Estratto del documento |
ROMA Lei ha suonato la carica. Loro le vengono dietro. Chiuso un intermezzo di apparente tregua, perfino prudenza, durato appena ventiquattro ore, Giorgia Meloni giovedì è tornata a mettere nel mirino i giudici che «vogliono fare politica». Così come la procura di Roma che l’ha messa sotto indagine per il caso Almasri. Fuoco alle polveri.
Ed ecco il suo partito – modalità falange oplita – adeguare subito la linea. Un dossier dell’ufficio studi di via della Scrofa è planato ieri mattina nella casella mail di deputati e senatori di Fratelli d’Italia. Titolo: «Il giallo degli errori su Almasri». Svolgimento: una lunga serie di accuse e sospetti rivolti ai due registi dell’inchiesta giudiziaria della premier. Da un lato la Corte dell’Aia. Dall’altra il procuratore capo di Roma Francesco Lo Voi. Il pm che ha indagato la premier.

Esercizi scritti |
A. Elenca tutti gli enti e le istituzioni nominati nell'articolo sul caso Almasri.
B. Rispondi a queste domande sull'articolo sul caso Almasri, una risposta per riga:
(i) Quanto è durato l'intermezzo di apparente tregua?
(ii) Qual è il titolo del dossier inviato a deputati e senatori?
(iii) Quale carica ricopre Francesco Lo Voi?
C. Prosegui l'articolo sul caso Almasri a partire dall'ultima frase riportata.
Il materiale proviene da una fonte diversa.

Materiale estratto |
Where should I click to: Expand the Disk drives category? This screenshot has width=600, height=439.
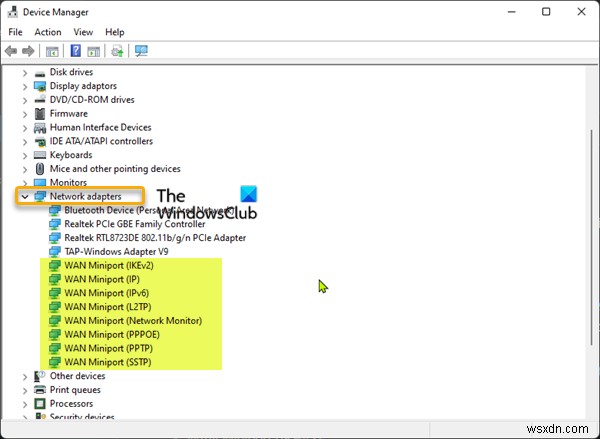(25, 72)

---

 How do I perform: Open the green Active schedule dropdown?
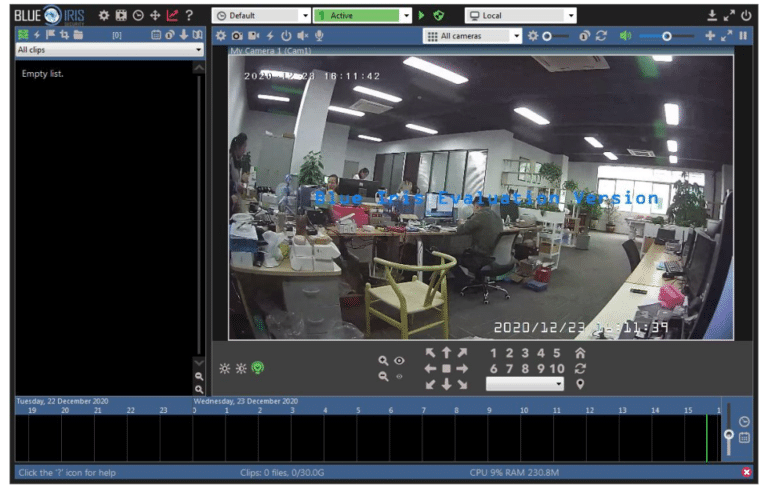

Risposte scritte |
A. procura di Roma; ufficio studi di via della Scrofa; Fratelli d'Italia; Corte dell'Aia

B.
(i) Ventiquattro ore.
(ii) «Il giallo degli errori su Almasri».
(iii) Procuratore capo di Roma.

C.
ASSEDIO AL PM
C’è ancora lui nel mirino. Con nuovi sospetti sul suo conto. «Qual è il nome candidato dal governo italiano con nota del 9 febbraio 2021 a procuratore della Corte Penale? Il dottor Francesco Lo Voi, ovverosia il procuratore capo di Roma, lo stesso che ha indagato il presidente Meloni, i ministri Nordio e Piantedosi, ed il sottosegretario Mantovano», scrivono nel dossier i parlamentari meloniani. «E qual era il governo in carica all’epoca? C’era Giuseppe Conte che si era dimesso e sbrigava gli “affari correnti”». Insomma c’è stato un tempo in cui Lo Voi, il pm che ha firmato un “atto voluto” – copyright Meloni – è stato vicino a guidare la stessa procura dell’Aia che ha emesso il mandato di cattura di Almasri e così facendo ha infilato l’Italia in una complessa trama giudiziaria e diplomatica.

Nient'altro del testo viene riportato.